AdpAsd对于淀粉酶产色链霉菌1628的形态分化和丰加霉素合成的影响

为阐明AdpA与淀粉酶产色链霉菌Streptomyces diastatochromogenes 1628形态分化和合成丰加霉素（Toyocamycin,TM）的相关性。本研究设计简并引物成功克隆了来源于淀粉酶产色链霉菌1628大小为1263 bp的adpA_sd基因（GenBank登录号：JX847412）。结果发现,AdpA_sd的氨基酸序列与灰色链霉菌Streptomyces griseus的AdpA_g及天然色链霉菌Streptomyces coelicolor的AdpA_c的同源性分别为80.7%和78.9%。将adpA_sd基因置于载体pIB139启动子PermE^*下游,构建了重组质粒pIB139-adpA_sd,将其通过接合转移法分别转入菌株1628-T15（高产TM）和1628-T62（低产TM,孢子合成受阻）中,获得重组菌1628-T15A和1628-T62A。结果表明,与出发菌株1628-T62相比,重组菌1628-T62A产孢能力得到一定程度的恢复;重组菌1628-T15A与出发菌株1628-T15相比,整体形态无明显变化。摇瓶发酵试验表明,重组菌1628-T62A较出发菌株1628-T62的TM合成能力显著提高,最终TM产量提高了近3倍,而重组菌1628-T15A的TM产量比出发菌株1628-T15仅有小幅提升。以上结果证实adpA_sd参与淀粉酶产色链霉菌1628形态分化以及TM合成,为今后深入理解adpA_sd的分子调节机制奠定了基础。
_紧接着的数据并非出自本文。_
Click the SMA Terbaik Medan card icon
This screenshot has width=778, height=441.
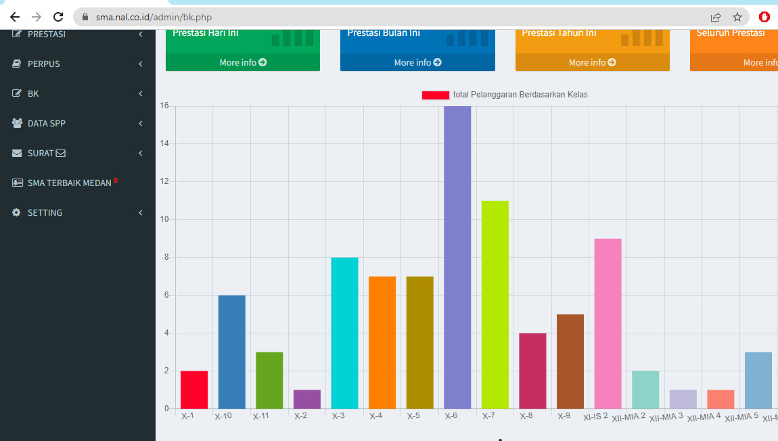[17, 183]
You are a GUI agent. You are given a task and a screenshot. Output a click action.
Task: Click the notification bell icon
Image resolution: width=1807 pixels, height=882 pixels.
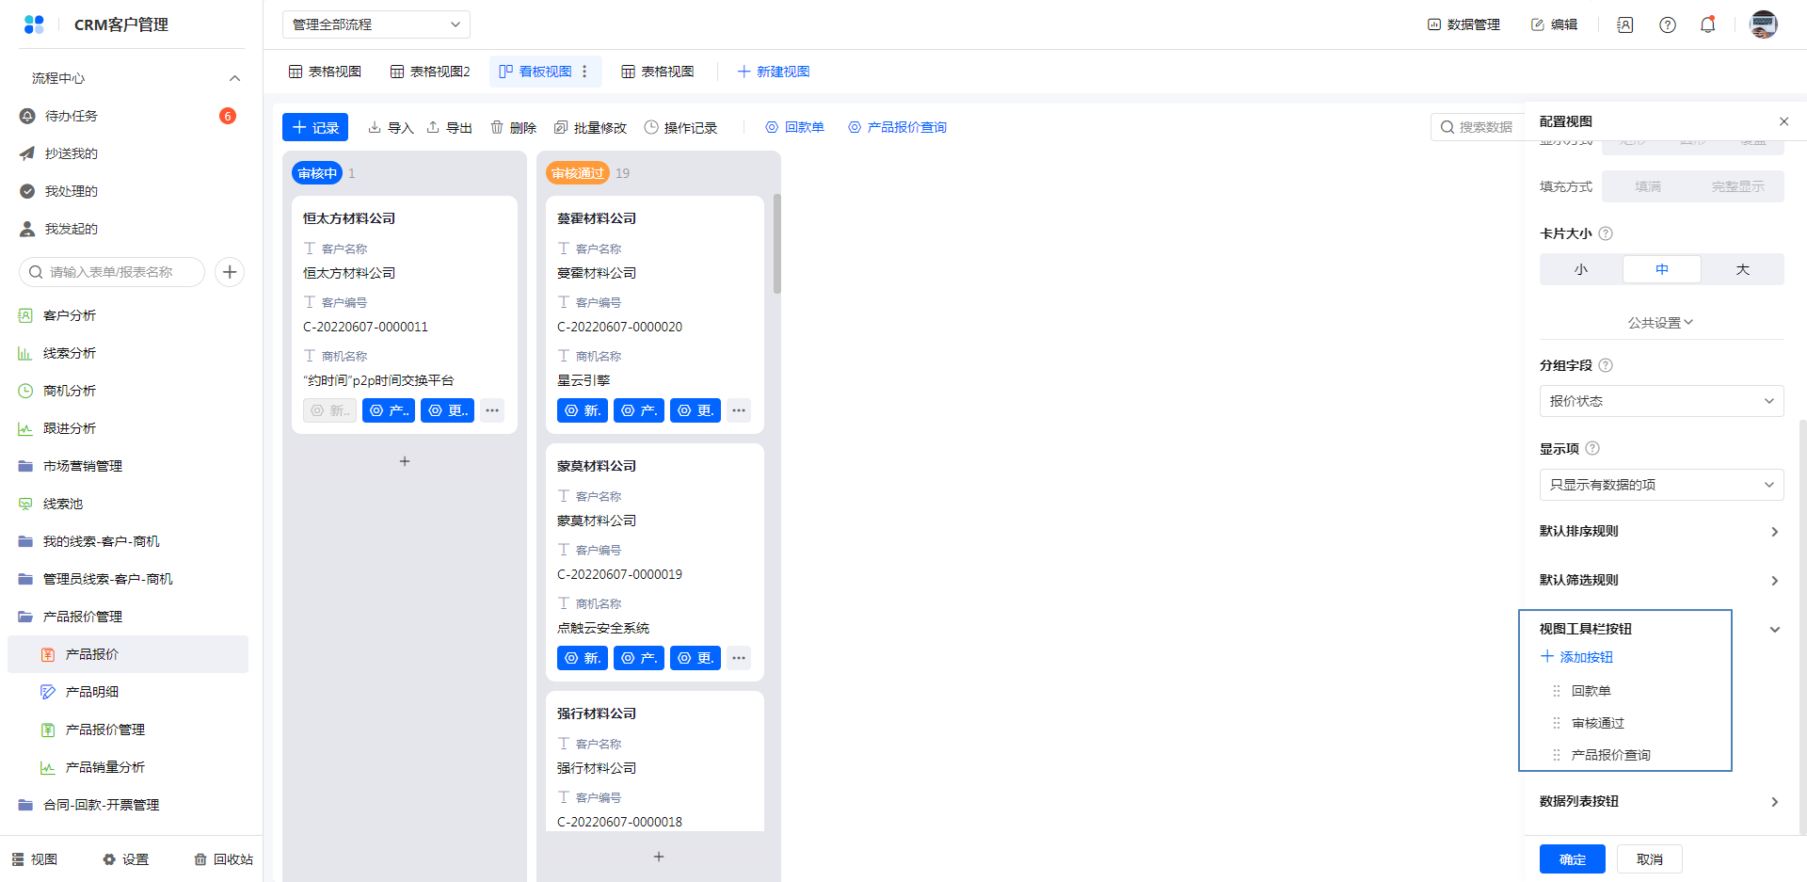(x=1707, y=24)
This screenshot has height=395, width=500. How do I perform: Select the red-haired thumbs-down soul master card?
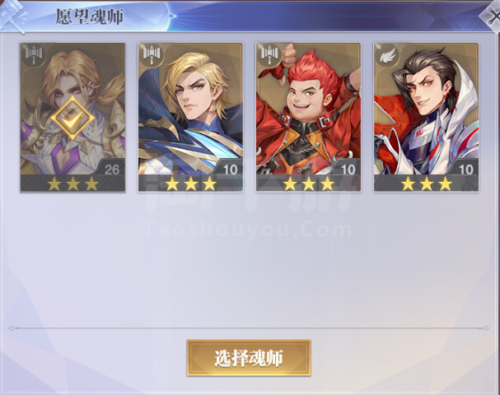point(308,117)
Effects of AdpAsd on Morphological Differentiation and Toyocamycin Production in Streptomyces diastatochromogenes 1628

In several streptomycetes, AdpA is a pleiotropic transcription factor involved in regulation of morphological development and secondary metabolites biosynthesis. The relevance of AdpA to morphological development and toyocamycin (TM) production in Streptomyces diastatochromogenes 1628was investigated in this paper.Firstly, 1263 bp adpA_sd gene (GenBank accession No. JX847412) was successfully cloned from S. diastatochromogenes 1628 by using degenerate primer. The deduced amino acid sequence of AdpA_sd showed similarity to AdpA_g(80.7%) of S. griseus and AdpA_c (78.9%) of S. coelicolor, respectively. Subsequently, adpA_sd gene was placed under control of the PermE^* in plasmid pIB139 to generate pIB139-adpA_sd. The constructed plasmid pIB139-adpA_sd was introduced by using intergeneric conjugation and integrated into chromosome of rifampicin resistance (Rif^r) mutants 1628-T15 (high-level TM producer) and 1628-T62 (low-level TM producer, poor ability of sporulation), which were isolated and selected by using ribosome engineering technology, to create recombinant strains 1628-T15A and 1628-T62A, respectively. The results indicated that compared with that of control strain 1628-T62, sporulation of recombinant strain 1628-T62A was recovered with a certain degree. In contrast, there was no significant difference between control strain 1628-T15 and recombinant strain 1628-T15A in term of morphological differentiation. Moreover, at flask-shake fermentation condition, TM production of strain 1628-T62A was improved 3-times higher than that of control 1628-T62, while recombinant strain 1628-T15A showed only a slight increase in TM production, compared with control strain 1628-T15. These data confirm that adpA_sd gene is involved in morphological differentiation and TM biosynthesis in S. diastatochromogenes 1628. Also, this work will provide the basis for studying regulatory mechanism of adpA_sd at molecular level in S. diastatochromogenes.